## Problem statement:
The answer should consist of all the entries, repeated word for word.

Stored records:
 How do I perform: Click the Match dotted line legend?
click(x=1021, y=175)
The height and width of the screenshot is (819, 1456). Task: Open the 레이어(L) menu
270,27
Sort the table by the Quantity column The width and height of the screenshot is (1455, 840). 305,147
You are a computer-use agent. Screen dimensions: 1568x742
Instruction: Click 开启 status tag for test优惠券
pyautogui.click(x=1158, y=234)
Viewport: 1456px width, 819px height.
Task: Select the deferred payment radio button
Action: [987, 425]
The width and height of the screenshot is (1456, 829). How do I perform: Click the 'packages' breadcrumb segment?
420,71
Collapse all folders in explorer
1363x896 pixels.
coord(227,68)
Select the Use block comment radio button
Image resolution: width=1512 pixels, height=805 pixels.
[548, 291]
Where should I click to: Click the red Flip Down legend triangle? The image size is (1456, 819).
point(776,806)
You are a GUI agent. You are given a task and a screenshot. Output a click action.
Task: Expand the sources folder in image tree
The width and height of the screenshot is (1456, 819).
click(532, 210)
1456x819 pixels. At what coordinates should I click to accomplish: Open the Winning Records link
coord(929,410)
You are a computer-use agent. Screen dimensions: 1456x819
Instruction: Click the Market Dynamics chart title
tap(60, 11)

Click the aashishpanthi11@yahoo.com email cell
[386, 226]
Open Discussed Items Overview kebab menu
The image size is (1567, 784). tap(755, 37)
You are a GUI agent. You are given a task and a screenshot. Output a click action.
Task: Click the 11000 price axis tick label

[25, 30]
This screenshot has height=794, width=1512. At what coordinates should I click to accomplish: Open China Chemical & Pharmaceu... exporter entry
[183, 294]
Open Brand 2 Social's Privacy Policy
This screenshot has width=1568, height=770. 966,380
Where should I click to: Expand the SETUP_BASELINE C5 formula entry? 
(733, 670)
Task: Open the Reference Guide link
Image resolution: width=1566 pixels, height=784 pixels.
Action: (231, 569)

## Result of this task:
 How do I perform: Click the Match dotted line legend?
click(x=1021, y=175)
The height and width of the screenshot is (819, 1456). Task: Open the 레이어(L) menu
270,27
Sort the table by the Quantity column The width and height of the screenshot is (1455, 840). 305,147
You are a computer-use agent. Screen dimensions: 1568x742
Instruction: Click 开启 status tag for test优惠券
pyautogui.click(x=1158, y=234)
Viewport: 1456px width, 819px height.
Task: Select the deferred payment radio button
Action: [987, 425]
The width and height of the screenshot is (1456, 829). How do I perform: Click the 'packages' breadcrumb segment?
420,71
Collapse all folders in explorer
1363x896 pixels.
coord(227,68)
Select the Use block comment radio button
Image resolution: width=1512 pixels, height=805 pixels.
[548, 291]
Where should I click to: Click the red Flip Down legend triangle? The image size is (1456, 819).
point(776,806)
You are a GUI agent. You are given a task and a screenshot. Output a click action.
Task: Expand the sources folder in image tree
The width and height of the screenshot is (1456, 819).
click(532, 210)
1456x819 pixels. At what coordinates should I click to accomplish: Open the Winning Records link
coord(929,410)
You are a computer-use agent. Screen dimensions: 1456x819
Instruction: Click the Market Dynamics chart title
tap(60, 11)

Click the aashishpanthi11@yahoo.com email cell
[386, 226]
Open Discussed Items Overview kebab menu
The image size is (1567, 784). tap(755, 37)
You are a GUI agent. You are given a task and a screenshot. Output a click action.
Task: Click the 11000 price axis tick label

[25, 30]
This screenshot has height=794, width=1512. At what coordinates should I click to accomplish: Open China Chemical & Pharmaceu... exporter entry
[183, 294]
Open Brand 2 Social's Privacy Policy
This screenshot has width=1568, height=770. 966,380
Where should I click to: Expand the SETUP_BASELINE C5 formula entry? 
(733, 670)
Task: Open the Reference Guide link
Image resolution: width=1566 pixels, height=784 pixels.
Action: (231, 569)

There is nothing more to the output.